Given records ::
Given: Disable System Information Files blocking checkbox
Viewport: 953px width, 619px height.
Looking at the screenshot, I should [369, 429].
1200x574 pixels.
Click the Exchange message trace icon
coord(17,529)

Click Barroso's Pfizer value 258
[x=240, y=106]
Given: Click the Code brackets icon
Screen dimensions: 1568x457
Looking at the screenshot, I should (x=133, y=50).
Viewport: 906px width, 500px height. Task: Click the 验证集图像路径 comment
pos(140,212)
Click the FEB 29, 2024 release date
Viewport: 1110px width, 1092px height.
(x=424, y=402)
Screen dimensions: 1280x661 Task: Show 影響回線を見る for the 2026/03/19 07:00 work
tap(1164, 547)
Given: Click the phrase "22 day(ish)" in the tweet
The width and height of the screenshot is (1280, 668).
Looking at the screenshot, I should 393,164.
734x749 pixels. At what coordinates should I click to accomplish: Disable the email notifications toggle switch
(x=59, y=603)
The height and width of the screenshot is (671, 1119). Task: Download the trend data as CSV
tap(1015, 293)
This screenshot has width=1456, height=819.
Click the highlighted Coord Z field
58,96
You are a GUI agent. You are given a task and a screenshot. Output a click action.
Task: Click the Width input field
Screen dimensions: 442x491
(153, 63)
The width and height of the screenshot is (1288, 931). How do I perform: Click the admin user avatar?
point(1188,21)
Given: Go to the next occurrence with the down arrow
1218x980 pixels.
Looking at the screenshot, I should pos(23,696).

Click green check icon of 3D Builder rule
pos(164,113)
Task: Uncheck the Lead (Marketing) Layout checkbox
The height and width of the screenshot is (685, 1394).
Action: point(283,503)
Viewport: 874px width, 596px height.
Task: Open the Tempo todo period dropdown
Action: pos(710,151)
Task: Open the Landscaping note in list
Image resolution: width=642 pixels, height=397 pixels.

Aim of the exercise :: Copy out the records above line for line, without changing anything.

Solution to this exercise ::
Given: Disable System Information Files blocking checkbox
Viewport: 953px width, 619px height.
Looking at the screenshot, I should [369, 429].
1200x574 pixels.
Click the Exchange message trace icon
coord(17,529)

Click Barroso's Pfizer value 258
[x=240, y=106]
Given: Click the Code brackets icon
Screen dimensions: 1568x457
Looking at the screenshot, I should (x=133, y=50).
Viewport: 906px width, 500px height. Task: Click the 验证集图像路径 comment
pos(140,212)
Click the FEB 29, 2024 release date
Viewport: 1110px width, 1092px height.
(x=424, y=402)
Screen dimensions: 1280x661 Task: Show 影響回線を見る for the 2026/03/19 07:00 work
tap(1164, 547)
Given: Click the phrase "22 day(ish)" in the tweet
The width and height of the screenshot is (1280, 668).
Looking at the screenshot, I should 393,164.
734x749 pixels. At what coordinates should I click to accomplish: Disable the email notifications toggle switch
(x=59, y=603)
The height and width of the screenshot is (671, 1119). Task: Download the trend data as CSV
tap(1015, 293)
This screenshot has width=1456, height=819.
Click the highlighted Coord Z field
58,96
You are a GUI agent. You are given a task and a screenshot. Output a click action.
Task: Click the Width input field
Screen dimensions: 442x491
(153, 63)
The width and height of the screenshot is (1288, 931). How do I perform: Click the admin user avatar?
point(1188,21)
Given: Go to the next occurrence with the down arrow
1218x980 pixels.
Looking at the screenshot, I should pos(23,696).

Click green check icon of 3D Builder rule
pos(164,113)
Task: Uncheck the Lead (Marketing) Layout checkbox
The height and width of the screenshot is (685, 1394).
Action: point(283,503)
Viewport: 874px width, 596px height.
Task: Open the Tempo todo period dropdown
Action: pos(710,151)
Task: Open the Landscaping note in list
Image resolution: width=642 pixels, height=397 pixels.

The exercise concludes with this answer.